Rats were anesthetized with pentobarbital sodium (40 mg/kg, i.p.), and the closed-chest approach was chosen for catheter insertion. The animal was fixed in the supine position on the operating table. The skin of the neck was disinfected before a midline neck incision, and the trachea was separated and intubated. The right carotid artery was separated from the common carotid artery. Two 4-0 silk threads were sewn through the common carotid artery, and one of the silk threads was used to ligate the proximal end of the carotid artery. A cut was made at the end of the heart to complete the knot. The pressure volume catheter was inserted through the incision into the left chamber along the inverse blood flow of the carotid artery and calibrated with MPVS control software (Millar Company, USA). The left ventricular pressure volume waveforms of the anesthetized rats were recorded with Chart7 software (AD Instruments, Australia) in real-time. Vessels and catheters were fixed with another silk thread. The baseline data were recorded for 15 min. Moreover, the abdominal skin was disinfected, a median incision was made, the inferior vena cava was occluded, and changes in the waveform were recorded. A 20 μl solution of 30% NaCl was rapidly injected into the anterior jugular vein, and pressure-volume waveform changes were recorded. The first 4 holes of a calibration cuvette with known diameters (provided by the manufacturer) were quickly filled, and the catheter tip was submerged in fresh heparinized warm blood. The conductance changes in the volume channel were recorded, and the volume was calculated.[11]
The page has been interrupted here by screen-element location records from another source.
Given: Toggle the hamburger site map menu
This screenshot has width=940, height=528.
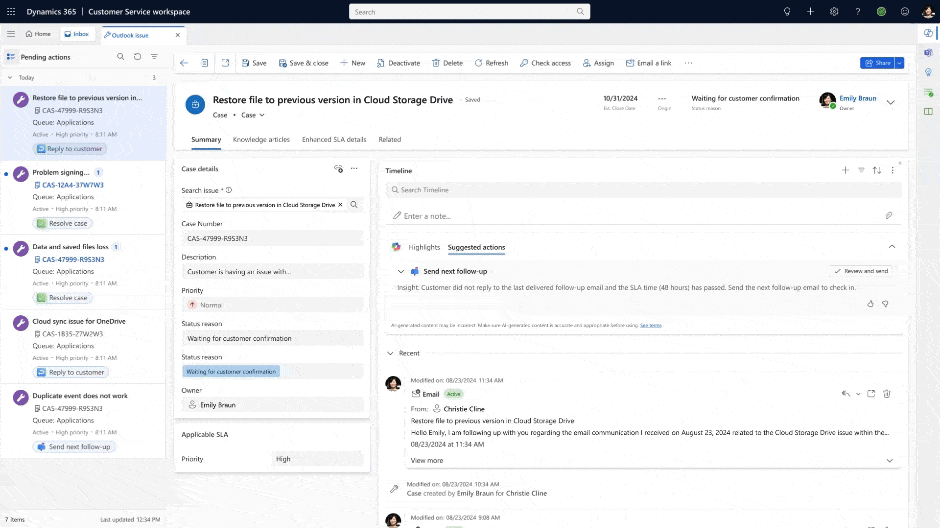Looking at the screenshot, I should pos(11,34).
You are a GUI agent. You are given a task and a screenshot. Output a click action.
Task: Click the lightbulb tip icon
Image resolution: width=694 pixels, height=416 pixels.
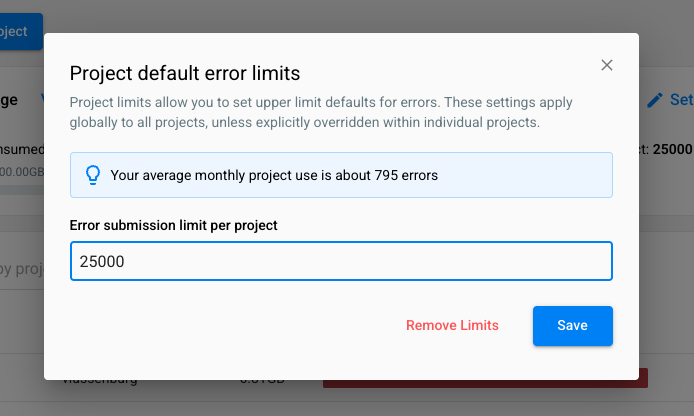92,175
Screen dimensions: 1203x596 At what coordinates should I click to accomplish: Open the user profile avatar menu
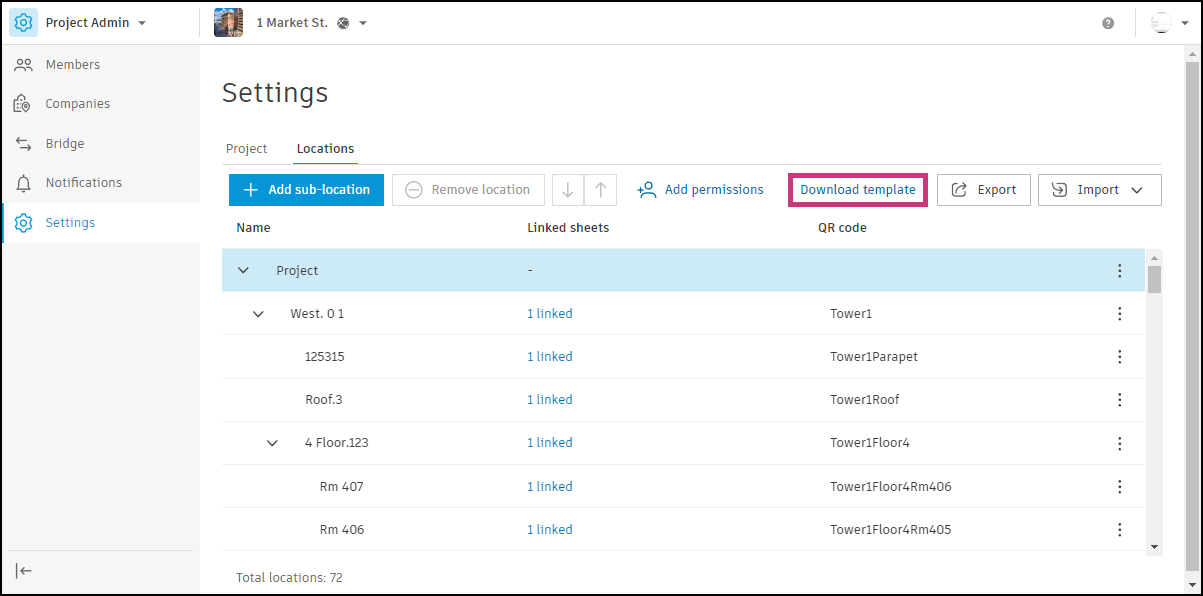[1161, 23]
The HR, end-systolic pressure (Pes), end-diastolic pressure (Ped), end-systolic volume (Ves), end-diastolic volume (Ved), SV, ejection fraction (EF), peak rate of the increase in pressure (dP/dtmax), peak rate of the decrease in pressure (−dP/dtmin), slope of the end-systolic pressure volume relationship (ESPVR), relaxation time constant (Tau), and slope of the end-diastolic pressure volume relationship (EDPVR) were detected. The pressure volume loop (PV Loop) was drawn with the pressure on the Y-axis and the volume on the X-axis.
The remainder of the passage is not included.